# New Niece/nephew contest



## OpusEx (Oct 31, 2003)

Alright, my sister is about to bless me with another (3rd) niece or nephew. Her original due date was November 26th, but the Dr. is supposed to induce on the 18th (due to the fact that her Dr. practices near where she and my brother in law used to live and they want to stick with him). However, this being my sisters 3rd child she seems to think recent "movements" tell her that the baby may be born even before the inducement date.
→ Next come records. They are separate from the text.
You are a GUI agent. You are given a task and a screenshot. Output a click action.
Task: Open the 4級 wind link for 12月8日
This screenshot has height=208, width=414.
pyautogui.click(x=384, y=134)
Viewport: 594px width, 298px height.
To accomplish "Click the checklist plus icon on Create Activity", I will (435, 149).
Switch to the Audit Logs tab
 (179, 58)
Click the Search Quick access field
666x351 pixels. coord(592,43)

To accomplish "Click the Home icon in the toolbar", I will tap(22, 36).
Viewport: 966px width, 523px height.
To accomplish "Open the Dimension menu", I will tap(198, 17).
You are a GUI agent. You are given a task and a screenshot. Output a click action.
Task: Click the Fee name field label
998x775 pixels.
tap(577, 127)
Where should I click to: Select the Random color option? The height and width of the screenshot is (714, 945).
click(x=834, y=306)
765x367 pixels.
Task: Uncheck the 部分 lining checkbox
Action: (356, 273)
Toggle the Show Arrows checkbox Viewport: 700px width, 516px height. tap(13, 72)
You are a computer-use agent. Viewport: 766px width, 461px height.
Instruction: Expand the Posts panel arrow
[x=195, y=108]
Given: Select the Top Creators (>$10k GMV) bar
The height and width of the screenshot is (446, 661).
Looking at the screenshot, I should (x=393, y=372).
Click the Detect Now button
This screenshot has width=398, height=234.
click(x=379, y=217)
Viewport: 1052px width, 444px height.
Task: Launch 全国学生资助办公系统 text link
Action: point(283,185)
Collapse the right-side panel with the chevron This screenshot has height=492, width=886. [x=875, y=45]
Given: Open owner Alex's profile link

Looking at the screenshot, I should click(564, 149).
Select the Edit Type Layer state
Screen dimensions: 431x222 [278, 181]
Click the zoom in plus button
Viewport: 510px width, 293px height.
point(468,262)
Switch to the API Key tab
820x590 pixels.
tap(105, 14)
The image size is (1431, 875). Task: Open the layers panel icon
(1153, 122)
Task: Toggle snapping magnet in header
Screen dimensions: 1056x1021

So, armed with all this information, you're mission if you choose to accept it is:

Correctly guess the:

Date of birth
Time
Gender
Length
Weight

You may guess as often as you like and I will pick the winner based on the closest. One caveat, you must be a member of CS as of the date of this post.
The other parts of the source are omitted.